Mike Knuble got the Caps even in the first minute of the third period, but the Ducks took their fourth lead of the game five minutes later. It would be the last lead the Ducks would enjoy, as the last dozen minutes turned into “The Alexander Semin Show.” Semin, who scored the Caps’ fourth goal in the second period, showed fans why he is a gifted talent. Scott Hannan took a feed from Matt Hendricks and circled behind the Anaheim net. Hannan threw the puck in front, but on its way out from behind the net was tipped into the air by Ducks’ defenseman Luca Sbisa. Semin, skating down the middle to the net, took the puck on the bounce and short hopped it off his backhand, roofing it over McElhinney to tie the game.

Semin would score the game winner with 1:47 left. Karl Alzner sent the puck hard around the boards, where it skipped over Semin’s stick to where Brooks Laich and Cam Fowler could fight over it. Laich pushed it ahead to Semin in the corner at the goal line. Semin circled, walked the goal line, stepped out, then backhanded the puck through McElninney’s pads to complete the hat trick (his fourth of the season) and give the Caps a most improbable 7-6 win.

It was a game in which both goaltenders struggled mightily. Consider, the Ducks scored six goals on 42 shot attempts, itself a .857 “unsuccessful” percentage. The “save” percentage of .714 (15 saves on 21 shots on goal) was absolutely ghastly. But the Caps showed a certain resiliency in coming back from four separate Anaheim leads. And it was a team effort – eleven different skaters had points, five different skaters had goals. One of the quirkier numbers in the games belonged to John Carlson – nine. He was on ice for nine of the 13 goals scored, six for the Caps, three for the Ducks. On the other side, Bobby Ryan had that number stapled to him as well, on ice for nine goals -- four for Anaheim, five for the Caps.

The Takeaway: Let Mike Knuble say it

"It could be a game that gets us out of the kind of spell we were in. We gave up six goals, so it was really good to score seven and actually win a game the old way, like we were used to winning."

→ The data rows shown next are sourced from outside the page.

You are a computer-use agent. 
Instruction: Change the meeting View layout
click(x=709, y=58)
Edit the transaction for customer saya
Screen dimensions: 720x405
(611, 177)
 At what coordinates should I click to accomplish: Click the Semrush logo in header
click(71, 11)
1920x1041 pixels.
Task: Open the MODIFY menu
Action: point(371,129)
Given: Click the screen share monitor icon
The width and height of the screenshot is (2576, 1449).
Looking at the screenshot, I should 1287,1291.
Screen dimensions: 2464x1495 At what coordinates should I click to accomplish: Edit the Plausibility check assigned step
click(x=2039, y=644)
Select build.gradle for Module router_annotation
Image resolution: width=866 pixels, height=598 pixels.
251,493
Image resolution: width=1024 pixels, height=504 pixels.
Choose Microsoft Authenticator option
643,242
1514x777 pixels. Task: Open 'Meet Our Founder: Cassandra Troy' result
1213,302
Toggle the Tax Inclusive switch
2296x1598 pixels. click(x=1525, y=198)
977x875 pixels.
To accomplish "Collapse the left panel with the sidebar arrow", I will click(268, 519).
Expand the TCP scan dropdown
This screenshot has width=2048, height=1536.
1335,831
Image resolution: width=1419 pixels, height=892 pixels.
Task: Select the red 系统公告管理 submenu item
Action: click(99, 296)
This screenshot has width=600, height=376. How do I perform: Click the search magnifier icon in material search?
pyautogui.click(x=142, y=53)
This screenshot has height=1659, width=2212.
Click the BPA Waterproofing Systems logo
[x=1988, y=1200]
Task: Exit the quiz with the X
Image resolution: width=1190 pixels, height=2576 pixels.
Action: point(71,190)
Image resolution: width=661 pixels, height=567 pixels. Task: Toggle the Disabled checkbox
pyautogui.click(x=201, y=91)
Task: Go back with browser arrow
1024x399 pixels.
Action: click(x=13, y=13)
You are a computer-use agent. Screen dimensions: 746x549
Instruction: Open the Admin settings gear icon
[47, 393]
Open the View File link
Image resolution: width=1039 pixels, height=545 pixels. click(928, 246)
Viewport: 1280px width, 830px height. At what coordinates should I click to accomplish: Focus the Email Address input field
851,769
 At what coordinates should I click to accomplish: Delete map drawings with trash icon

The Caps didn’t so much break out of a spell as they did get it out of their system. It was like the old days – if the 2009-2010 could be thought of in that fashion – but the Caps soon returned to their “be responsible” mode. They would go 11-2-0 over their next 13 games and would allow more than three goals only three more times in their last 24 games.

It was in one sense a trip down memory lane and at the same time a warning, that failure to pay attention to the defensive side of things could have unpleasant results. Based on how the Caps finished the season – a record of 18-5-1 in their last 24 games and just those three games allowing more than three goals – it was an indulgence not repeated and a lesson learned. And that’s why this oddly entertaining game mattered in the 2010-2011 season.